Etrion Corporation
- Type: Publicly traded
- Traded as: Nasdaq Stockholm: ETX, TSX: ETX
- Industry: Renewable Energy
- Founded: 2008
- Headquarters: Miami, Florida, United States
- Key people: Ashley Heppenstall (Chairman), Marco A. Northland (Chief Executive Officer and Director), Christian Lacueva (Chief Financial Officer), Ian H. Lundin (Director), Aksel Azrac (Director)
- Revenue: US $49.6 million (2014)
- Total assets: US $668.1 million (2014)
- Total equity: US $32.9 million (2014)
- Website: Etrion

= Etrion =

Etrion Corporation is an independent power producer ("IPP") that develops, builds, owns and operates utility-scale solar power generation plants.

The Company owns 114 megawatts (MW) of installed solar capacity in Chile and Japan. Etrion has 57 MW of solar projects under construction in Japan and is also actively developing additional greenfield solar power projects in Japan. Etrion has been active in Japan since 2012.

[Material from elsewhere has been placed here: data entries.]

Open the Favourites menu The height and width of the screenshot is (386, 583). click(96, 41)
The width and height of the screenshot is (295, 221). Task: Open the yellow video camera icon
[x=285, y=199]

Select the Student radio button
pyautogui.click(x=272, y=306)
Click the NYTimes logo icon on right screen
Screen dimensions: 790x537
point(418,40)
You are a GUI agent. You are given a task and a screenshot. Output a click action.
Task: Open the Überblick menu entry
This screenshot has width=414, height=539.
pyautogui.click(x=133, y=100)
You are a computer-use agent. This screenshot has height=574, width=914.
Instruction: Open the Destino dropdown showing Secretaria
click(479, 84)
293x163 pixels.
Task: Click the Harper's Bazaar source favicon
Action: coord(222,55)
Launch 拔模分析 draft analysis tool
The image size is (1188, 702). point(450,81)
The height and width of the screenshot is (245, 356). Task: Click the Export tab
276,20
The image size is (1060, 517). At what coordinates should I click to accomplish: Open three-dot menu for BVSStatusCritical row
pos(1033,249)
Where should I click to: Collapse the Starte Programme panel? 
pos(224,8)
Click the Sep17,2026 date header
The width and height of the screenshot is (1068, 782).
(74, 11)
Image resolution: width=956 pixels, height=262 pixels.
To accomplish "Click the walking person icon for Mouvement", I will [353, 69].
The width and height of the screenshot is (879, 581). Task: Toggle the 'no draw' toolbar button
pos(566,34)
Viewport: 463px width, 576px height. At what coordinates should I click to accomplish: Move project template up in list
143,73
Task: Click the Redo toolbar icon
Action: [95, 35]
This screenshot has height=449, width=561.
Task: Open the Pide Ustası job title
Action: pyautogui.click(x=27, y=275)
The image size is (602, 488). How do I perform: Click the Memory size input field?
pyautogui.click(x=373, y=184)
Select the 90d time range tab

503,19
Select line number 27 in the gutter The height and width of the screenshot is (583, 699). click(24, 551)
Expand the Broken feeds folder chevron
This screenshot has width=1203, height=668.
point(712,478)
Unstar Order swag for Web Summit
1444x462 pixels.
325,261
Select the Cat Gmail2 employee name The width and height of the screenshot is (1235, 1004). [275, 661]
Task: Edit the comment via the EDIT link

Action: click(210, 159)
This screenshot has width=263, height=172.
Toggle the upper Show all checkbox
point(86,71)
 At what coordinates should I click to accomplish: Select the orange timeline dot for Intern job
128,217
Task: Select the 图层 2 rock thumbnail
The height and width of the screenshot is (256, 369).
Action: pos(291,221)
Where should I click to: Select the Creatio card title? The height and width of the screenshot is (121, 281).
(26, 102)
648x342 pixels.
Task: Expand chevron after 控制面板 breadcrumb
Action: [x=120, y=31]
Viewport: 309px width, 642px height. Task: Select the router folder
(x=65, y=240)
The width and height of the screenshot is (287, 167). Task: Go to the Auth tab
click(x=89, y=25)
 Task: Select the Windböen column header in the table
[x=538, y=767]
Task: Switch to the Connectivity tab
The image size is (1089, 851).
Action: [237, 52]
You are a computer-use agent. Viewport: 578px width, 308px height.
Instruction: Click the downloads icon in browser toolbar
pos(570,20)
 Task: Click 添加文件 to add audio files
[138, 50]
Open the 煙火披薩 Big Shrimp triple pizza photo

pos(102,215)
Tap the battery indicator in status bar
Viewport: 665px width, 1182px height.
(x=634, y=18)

Etrion is listed on the Toronto Stock Exchange in Canada and the NASDAQ OMX Stockholm exchange in Sweden under the ticker symbol "ETX". The Company is based in Miami, Florida, USA and has offices in Geneva, Switzerland and Tokyo, Japan.

Etrion's major shareholders are the Lundin family (24.3%) and other directors and management (6.7%).

Throughout 2021, the company sold its assets and then in September delisted from the Toronto Stock Exchange.